It has been announced by the Wellington City Council, that following on from the demise of the proposal for a Hilton Hotel, there will be an ideas competition for the end of the Outer T on Queens Wharf: currently home to an old tin shed, as I’m sure you all know. The Hilton-to-be, as you will recall, was vanquished by the continued badgering of the combined forces of Waterfront Watch and the Civic Trust (go Grey Power!), and no one much seems to have mourned its passing (blogged by Philip back in March). The Hilton’s Auckland architects have left town with their tails between their legs, probably destined never to want to return. While details for the competition for the replacement building have not been clarified yet, there’s one thing for sure: there’s going to be a call for it to be Iconic.

icon-queenswharf.jpg

Do you reckon it might just be time to put an end to the use of the word Iconic ?  Once upon a time Icon was just a word meaning those painted portraits of Orthodox saints, then it became a symbol for a Mac application – and now they’re everywhere. Damn icons! Enough with that word already! Does that make me an iconoclast?

icon-pantocrator.jpg

Not everything needs to be an icon, or iconic, and don’t even get me started on ironic! There are some buildings and structures that definitely are Iconic – the Eiffel Tower for one, Taj Mahal for another, and Sydney Opera House for another. They’re all brilliant, one of a kind symbols that can stand as shorthand for an entire country just by their mere outline. Other buildings aren’t quite so special. Te Papa, for one, has fortunately not become an icon for Wellington, nor for New Zealand, and perhaps that’s just as well. Although their restaurant was called Icon too, if I recall, but even that didn’t save it from closing down.

icon-mac.jpg

I guess that to really be an icon, the silhouette needs to be simple to think of, and simple to draw. Eiffel Tower? Big swoopy-uppy legs, and a long baguette of wrought iron on top. Sydney Opera House? Sails, piles of orange peels, or turtles mating. Taj Mahal? Go on – draw it without googling an image first: that’s right, its a sort of pointy curvaceous breasty thing, and four giant pepper grinders.  Hard to describe it now, but easy to recognise it when you see it. But not everything and everyone needs to be an icon. Sometimes things just need to slip into the background and do a good job of holding the fort together.

icon-qwot.jpg

However, that’s bound not to be the case on the Outer T. Iconic it has been decreed, and Iconic it shall be, although Ironic is more likely, if calls by some for a winter-garden were to be taken on board. The point of standing in a glass box in the middle of the harbour, on a concrete platform, while looking at hothouse shrubs, seems such a no-starter and pointless activity to me, yet some of the Waterfront Watchers keep suggesting it, parrot-like, at regular intervals. There’s greenery in the hills all around Wellington, growing quite happily in our benign outdoors clime, and it seems a foolish notion to try and plant some more on the concrete deck of a Wellington Wharf.

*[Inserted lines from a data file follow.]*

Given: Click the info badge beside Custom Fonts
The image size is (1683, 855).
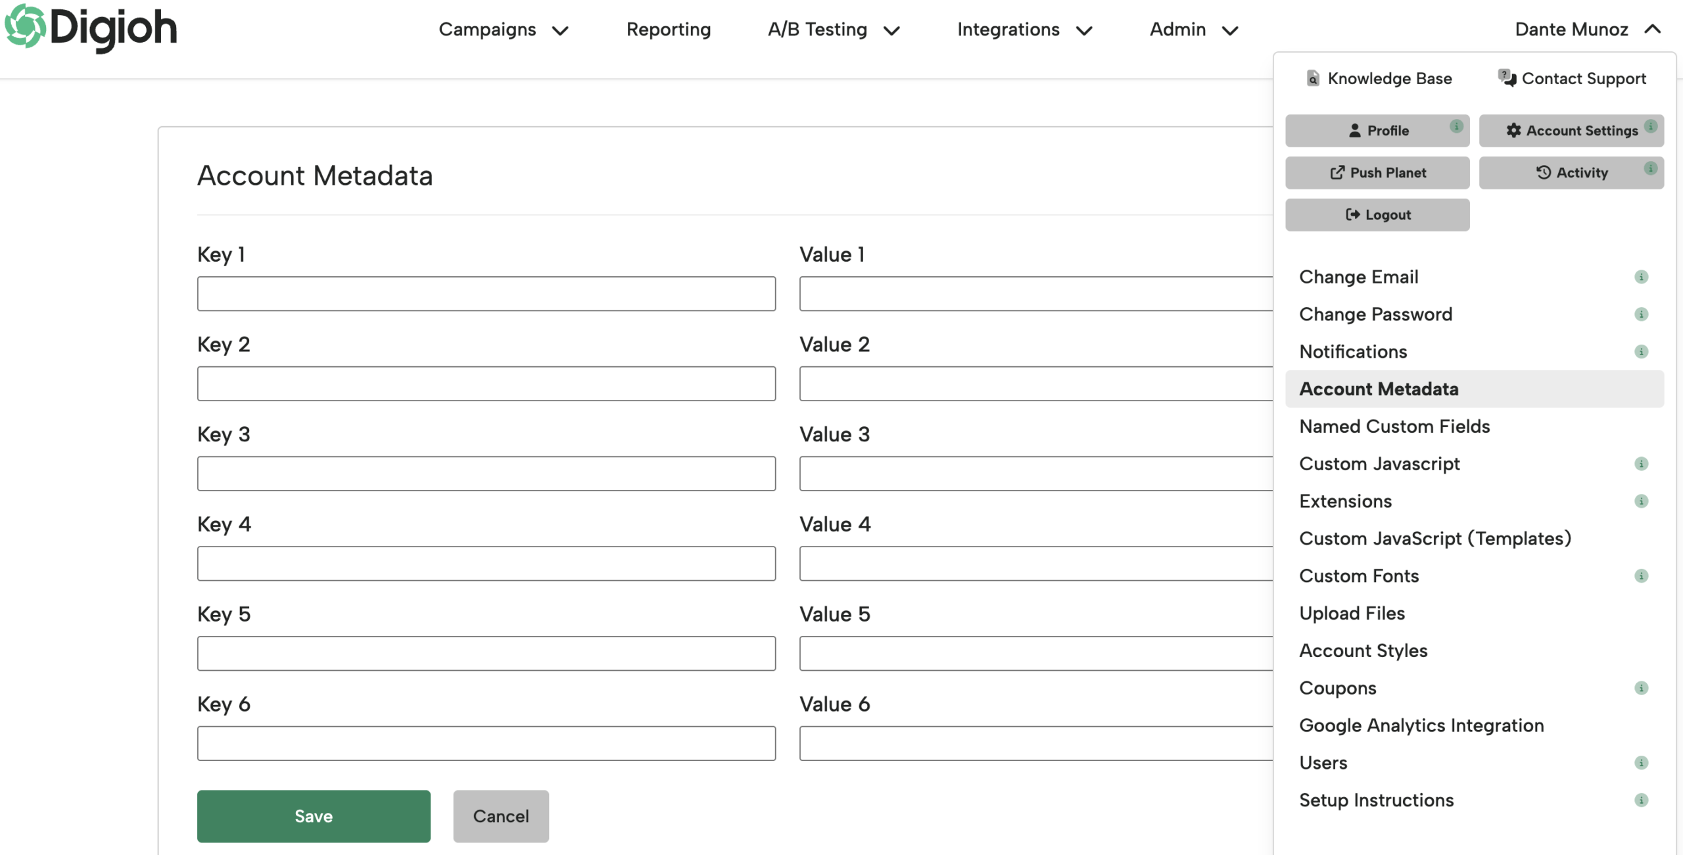Looking at the screenshot, I should tap(1642, 576).
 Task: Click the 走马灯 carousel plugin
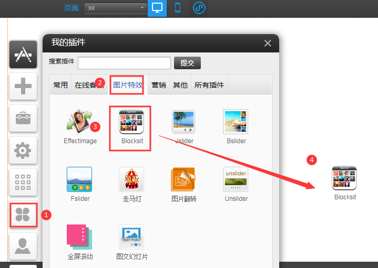(131, 180)
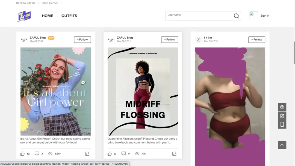This screenshot has width=295, height=166.
Task: Open the feedback clipboard side icon
Action: click(x=282, y=116)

Former mayoral hopeful Nick Wang has suggested that we need a museum out there shaped like a giant kiwi (bird presumably – fruit possibly – either way – no thank you!).

“We could have a Chinese dragon on the other side of the building, something relating to Maori legend, a Tibetan lion, an Indian cow, and a room dedicated to the gay community”.

Hmmmm. I think not. Let’s move on from tacky icon ideas and think of something else instead. What would you put there? And just how would you make it Iconic? Aaargh, there’s that word again!!